Gentoo Websites Logo
Go to: Gentoo Home Documentation Forums Lists Bugs Planet Store Wiki Get Gentoo!

Bug 178004

Summary: media-libs/libpng null pointer dereference in png_handle_tRNS (CVE-2007-2445)
Product: Gentoo Security Reporter: Sune Kloppenborg Jeppesen (RETIRED) <jaervosz>
Component: VulnerabilitiesAssignee: Gentoo Security <security>
Severity: normal CC: neeo
Priority: High    
Version: unspecified   
Hardware: All   
OS: Linux   
Whiteboard: A3 [glsa]
Package list:
Runtime testing required: ---

Description Sune Kloppenborg Jeppesen (RETIRED) gentoo-dev 2007-05-11 07:59:30 UTC
It seems that a grayscale image with a malformed (bad CRC) tRNS chunk
will crash libpng and mozilla.  In my experience it also brought down
my Windows display manager.

The reason is that png_ptr->num_trans is set to 1 and then there is
an error return after checking the CRC, so the trans[] array is never
allocated.  Since png_ptr->num_trans is nonzero, libpng tries to use
the array later.  Here is the fix, thanks to Mats Palmgren:

At line 1316 of pngrutil.c, change

   if (png_crc_finish(png_ptr, 0))


   if (png_crc_finish(png_ptr, 0))
      png_ptr->num_trans = 0;

Libpng-1.2.17rc1 does not contain this fix.
Comment 1 Sune Kloppenborg Jeppesen (RETIRED) gentoo-dev 2007-05-11 08:01:44 UTC
This will go public once libpng-1.2.17 is released.

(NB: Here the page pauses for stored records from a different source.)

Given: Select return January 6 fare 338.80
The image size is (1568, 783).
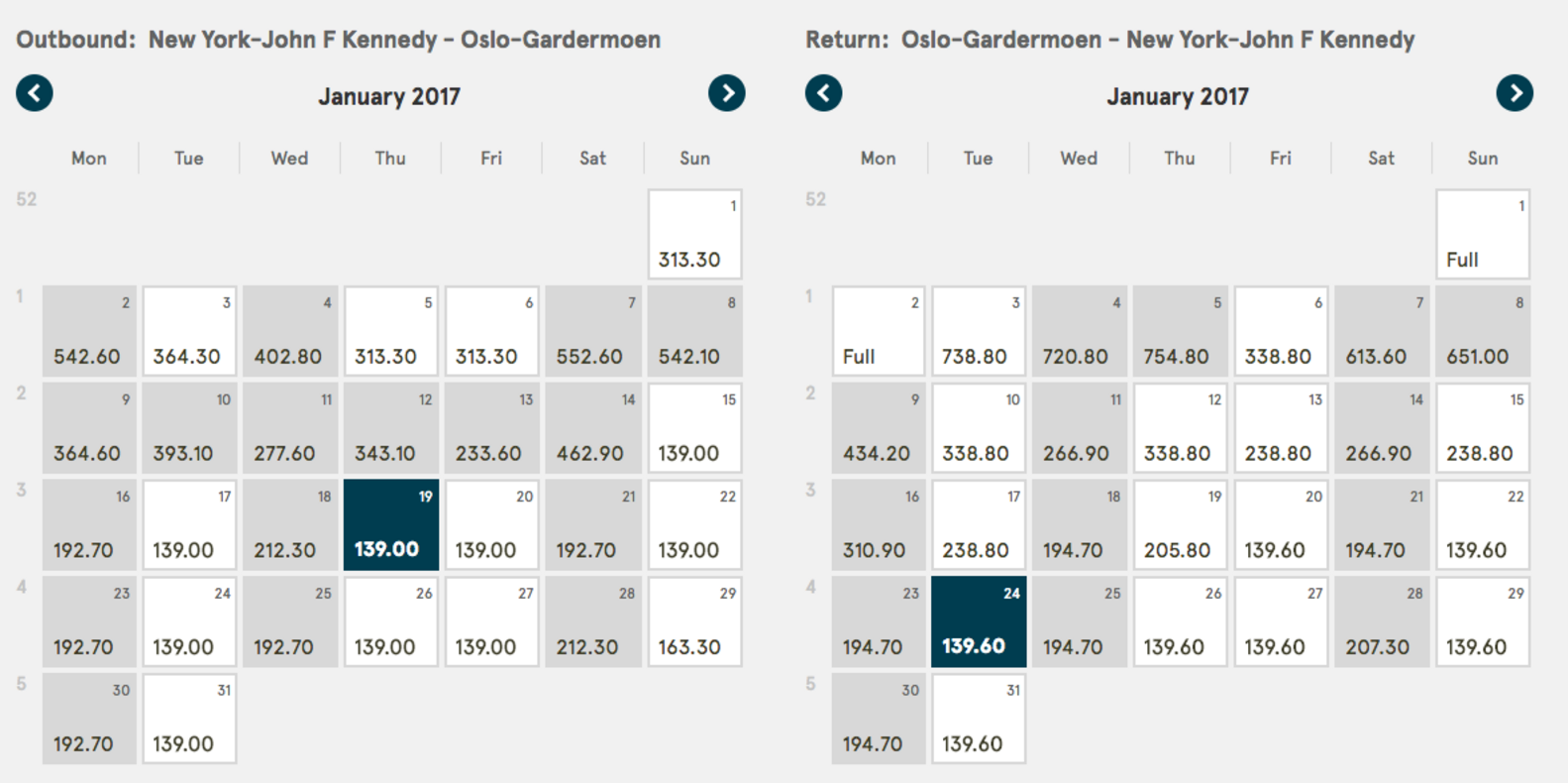Looking at the screenshot, I should click(1281, 332).
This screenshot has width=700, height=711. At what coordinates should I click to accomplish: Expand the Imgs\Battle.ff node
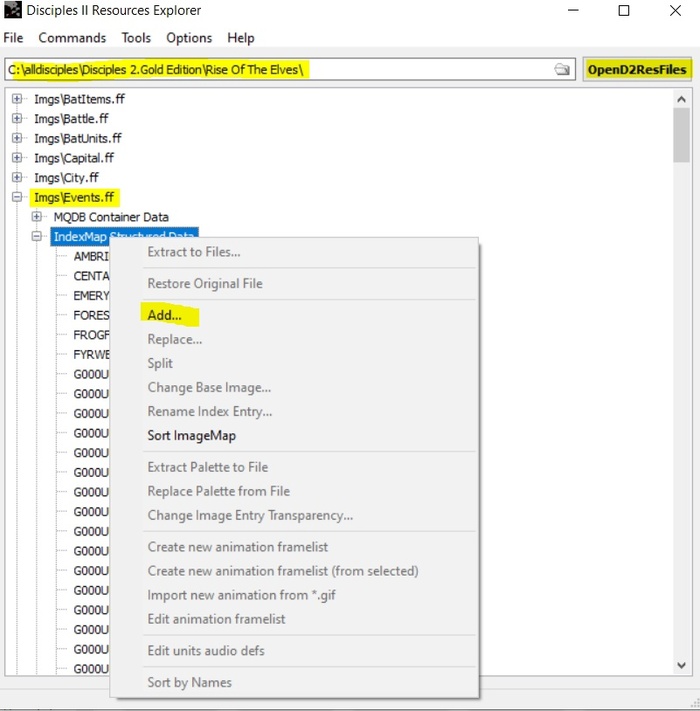click(17, 119)
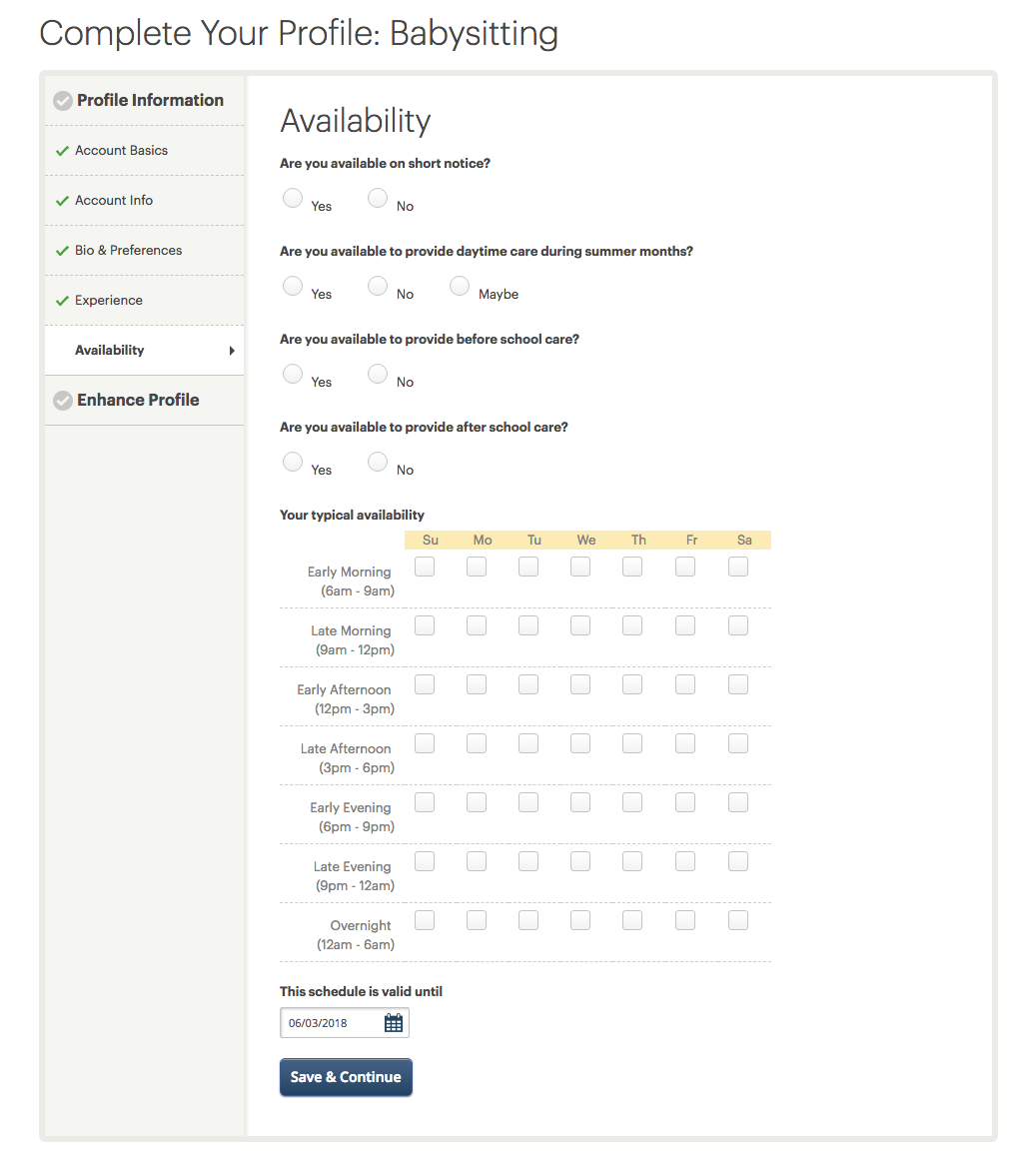Choose No for before school care
The height and width of the screenshot is (1158, 1036).
coord(378,374)
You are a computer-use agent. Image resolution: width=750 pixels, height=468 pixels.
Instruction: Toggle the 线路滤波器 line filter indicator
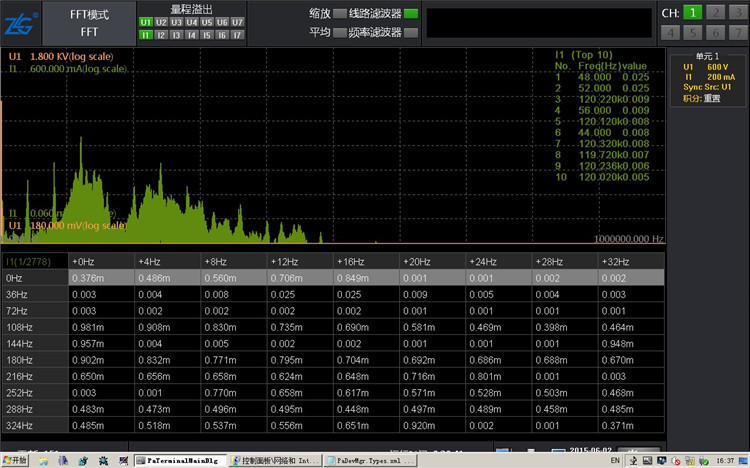coord(410,14)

Vapier please attach an updated ebuild if you want pretesting.
Comment 2 Raphael Marichez (Falco) (RETIRED) gentoo-dev 2007-05-16 09:49:21 UTC
public on
Comment 3 Raphael Marichez (Falco) (RETIRED) gentoo-dev 2007-05-16 09:49:42 UTC
*** Bug 178729 has been marked as a duplicate of this bug. ***
Comment 4 Raúl Porcel (RETIRED) gentoo-dev 2007-05-16 09:59:55 UTC
According to the webpage:  1.2.17 is broken, 1.2.18 should be used
Comment 5 SpanKY gentoo-dev 2007-05-18 19:49:05 UTC
1.2.18 is in portage
Comment 6 Sune Kloppenborg Jeppesen (RETIRED) gentoo-dev 2007-05-19 06:53:06 UTC
Arhces please test and mark stable. Target keywords are:

libpng-1.2.18.ebuild:KEYWORDS="alpha amd64 arm hppa ia64 m68k mips ppc ppc64 s390 sh sparc x86 ~x86-fbsd"
Comment 7 Roeland Douma 2007-05-19 07:36:25 UTC

Compiles clean.
Passes tests
No Collision

Exporting png files in the gimp still works. Displaying png files also works. So we're good to go.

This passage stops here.